=== Objective ===
Convert every one of the rows below into a JSON list of strings, with one string per line and no strings for blank lines.

=== Dataset records ===
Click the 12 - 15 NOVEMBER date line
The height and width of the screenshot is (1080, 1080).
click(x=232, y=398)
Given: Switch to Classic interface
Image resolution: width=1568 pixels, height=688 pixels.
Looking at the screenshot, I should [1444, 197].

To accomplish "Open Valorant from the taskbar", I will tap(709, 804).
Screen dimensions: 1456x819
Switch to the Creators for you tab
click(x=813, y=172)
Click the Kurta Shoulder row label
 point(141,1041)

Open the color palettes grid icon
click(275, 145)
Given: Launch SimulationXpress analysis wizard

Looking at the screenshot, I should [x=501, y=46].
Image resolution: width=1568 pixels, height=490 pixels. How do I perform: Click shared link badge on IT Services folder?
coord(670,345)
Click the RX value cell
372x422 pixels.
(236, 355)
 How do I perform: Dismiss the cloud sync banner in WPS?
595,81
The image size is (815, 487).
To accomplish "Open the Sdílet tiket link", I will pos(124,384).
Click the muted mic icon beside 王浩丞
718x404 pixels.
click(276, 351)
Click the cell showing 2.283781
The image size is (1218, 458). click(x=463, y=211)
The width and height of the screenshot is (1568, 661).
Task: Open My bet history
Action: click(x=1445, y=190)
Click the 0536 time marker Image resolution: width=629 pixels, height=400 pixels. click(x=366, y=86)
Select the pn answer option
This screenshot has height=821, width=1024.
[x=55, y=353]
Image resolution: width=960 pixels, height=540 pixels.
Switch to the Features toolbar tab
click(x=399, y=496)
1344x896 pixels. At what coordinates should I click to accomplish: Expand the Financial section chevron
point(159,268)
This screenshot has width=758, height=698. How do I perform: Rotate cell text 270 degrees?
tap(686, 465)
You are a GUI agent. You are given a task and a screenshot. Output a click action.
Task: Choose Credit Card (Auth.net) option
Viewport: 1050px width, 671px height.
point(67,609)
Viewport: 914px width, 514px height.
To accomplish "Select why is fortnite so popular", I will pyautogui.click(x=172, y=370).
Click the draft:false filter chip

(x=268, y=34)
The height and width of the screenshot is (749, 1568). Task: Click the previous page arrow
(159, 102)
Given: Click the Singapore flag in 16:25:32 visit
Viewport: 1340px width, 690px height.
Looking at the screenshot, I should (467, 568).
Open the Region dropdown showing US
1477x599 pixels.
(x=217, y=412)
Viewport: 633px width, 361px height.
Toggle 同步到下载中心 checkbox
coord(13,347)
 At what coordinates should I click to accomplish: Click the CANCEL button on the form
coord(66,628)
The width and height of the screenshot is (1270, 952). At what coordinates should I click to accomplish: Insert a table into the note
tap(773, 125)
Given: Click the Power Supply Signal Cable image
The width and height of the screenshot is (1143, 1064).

=== Correct answer ===
[
  "Click the 12 - 15 NOVEMBER date line",
  "The height and width of the screenshot is (1080, 1080).",
  "click(x=232, y=398)",
  "Given: Switch to Classic interface",
  "Image resolution: width=1568 pixels, height=688 pixels.",
  "Looking at the screenshot, I should [1444, 197].",
  "To accomplish \"Open Valorant from the taskbar\", I will tap(709, 804).",
  "Screen dimensions: 1456x819",
  "Switch to the Creators for you tab",
  "click(x=813, y=172)",
  "Click the Kurta Shoulder row label",
  " point(141,1041)",
  "Open the color palettes grid icon",
  "click(275, 145)",
  "Given: Launch SimulationXpress analysis wizard",
  "Looking at the screenshot, I should [x=501, y=46].",
  "Image resolution: width=1568 pixels, height=490 pixels. How do I perform: Click shared link badge on IT Services folder?",
  "coord(670,345)",
  "Click the RX value cell",
  "372x422 pixels.",
  "(236, 355)",
  " How do I perform: Dismiss the cloud sync banner in WPS?",
  "595,81",
  "The image size is (815, 487).",
  "To accomplish \"Open the Sdílet tiket link\", I will pos(124,384).",
  "Click the muted mic icon beside 王浩丞",
  "718x404 pixels.",
  "click(276, 351)",
  "Click the cell showing 2.283781",
  "The image size is (1218, 458). click(x=463, y=211)",
  "The width and height of the screenshot is (1568, 661).",
  "Task: Open My bet history",
  "Action: click(x=1445, y=190)",
  "Click the 0536 time marker Image resolution: width=629 pixels, height=400 pixels. click(x=366, y=86)",
  "Select the pn answer option",
  "This screenshot has height=821, width=1024.",
  "[x=55, y=353]",
  "Image resolution: width=960 pixels, height=540 pixels.",
  "Switch to the Features toolbar tab",
  "click(x=399, y=496)",
  "1344x896 pixels. At what coordinates should I click to accomplish: Expand the Financial section chevron",
  "point(159,268)",
  "This screenshot has width=758, height=698. How do I perform: Rotate cell text 270 degrees?",
  "tap(686, 465)",
  "You are a GUI agent. You are given a task and a screenshot. Output a click action.",
  "Task: Choose Credit Card (Auth.net) option",
  "Viewport: 1050px width, 671px height.",
  "point(67,609)",
  "Viewport: 914px width, 514px height.",
  "To accomplish \"Select why is fortnite so popular\", I will pyautogui.click(x=172, y=370).",
  "Click the draft:false filter chip",
  "(x=268, y=34)",
  "The height and width of the screenshot is (749, 1568). Task: Click the previous page arrow",
  "(159, 102)",
  "Given: Click the Singapore flag in 16:25:32 visit",
  "Viewport: 1340px width, 690px height.",
  "Looking at the screenshot, I should (467, 568).",
  "Open the Region dropdown showing US",
  "1477x599 pixels.",
  "(x=217, y=412)",
  "Viewport: 633px width, 361px height.",
  "Toggle 同步到下载中心 checkbox",
  "coord(13,347)",
  " At what coordinates should I click to accomplish: Click the CANCEL button on the form",
  "coord(66,628)",
  "The width and height of the screenshot is (1270, 952). At what coordinates should I click to accomplish: Insert a table into the note",
  "tap(773, 125)",
  "Given: Click the Power Supply Signal Cable image",
  "The width and height of the screenshot is (1143, 1064)."
]